Although this procedure did relieve pain in most patients, only five patients were completely pain-free at the time of the latest follow-up. However, all patients but one experienced substantial improvement and were satisfied with the result. These results support our belief that the main advantage of a three-component arthroplasty design is its free adaptation to the individual geometry of the ankle and tension patterns of the soft tissues when it is implanted. This is of particular importance in a fused ankle. In addition, this prosthetic design provides coronal plane stability to overcome the incompetence of the medial and lateral ankle ligaments that can result from the arthrodesis. The favorable results in this small series of thirty ankles support our hypothesis that takedown of fusion may be a viable option in patients with a problematic ankle arthrodesis, particularly those who have a painful malunion or painful osteoarthritis of adjacent joints. Our current contraindications are listed in Table II.

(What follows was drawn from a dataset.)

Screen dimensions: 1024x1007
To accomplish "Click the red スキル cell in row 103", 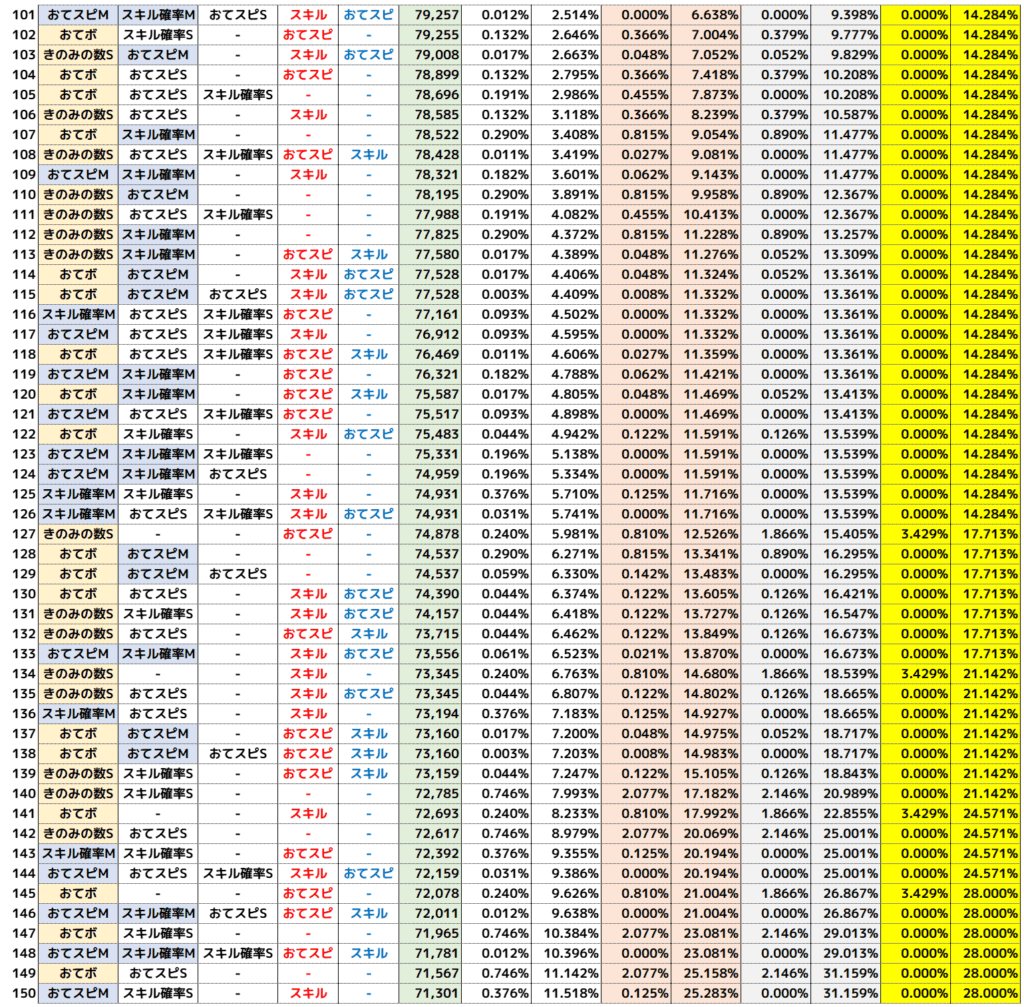I will [x=307, y=55].
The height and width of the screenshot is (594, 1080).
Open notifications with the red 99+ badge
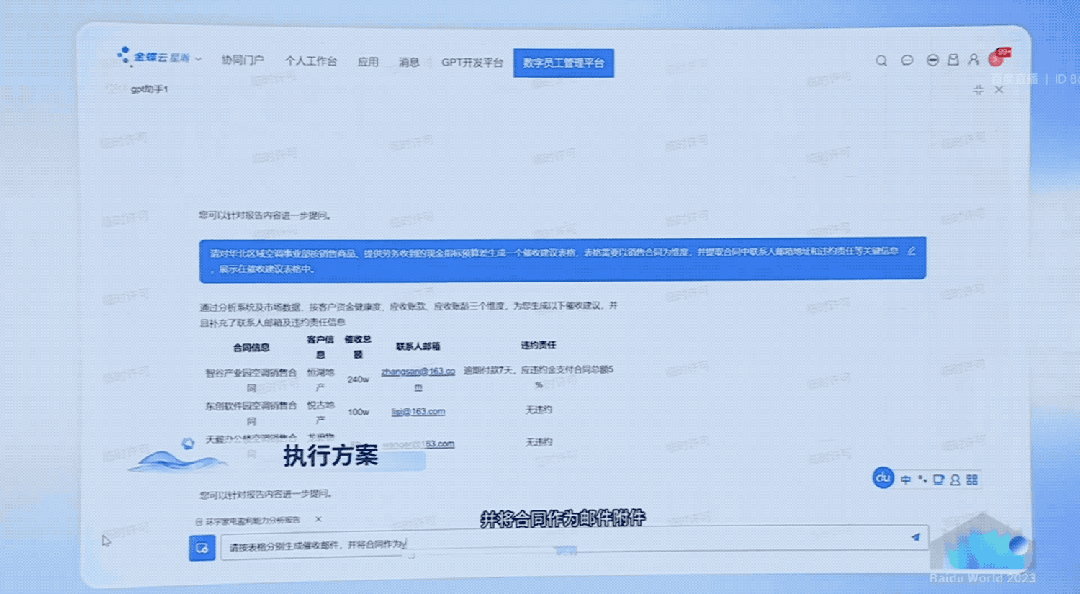(996, 59)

The present study had some limitations. First, the surgeon who performed all of the procedures (B.H.) is one of the designers of the prosthesis system, which raises a concern about possible conflict of interests. However, the clinical evaluation was performed by two independent reviewers, and the radiographic evaluation was performed by three of the authors (A.B., M.K., and V.V.) who had not taken part in any of the operations. Furthermore, the statistical analysis was performed by an independent statistician (A.B.). Second, the AOFAS score was used for the clinical evaluation and it is not validated. Third, the study should have included more patients to be more conclusive. However, we are not advocating that every painful arthrodesis should be converted to an arthroplasty. Finally, this patient cohort will need to be evaluated at five to ten years of follow-up for valid conclusions to be drawn regarding the long-term viability of this surgical procedure.
In conclusion, the results following the takedown of problematic ankle arthrodeses and conversion to total ankle arthroplasty with use of a three-component prosthesis are promising after intermediate-term follow-up.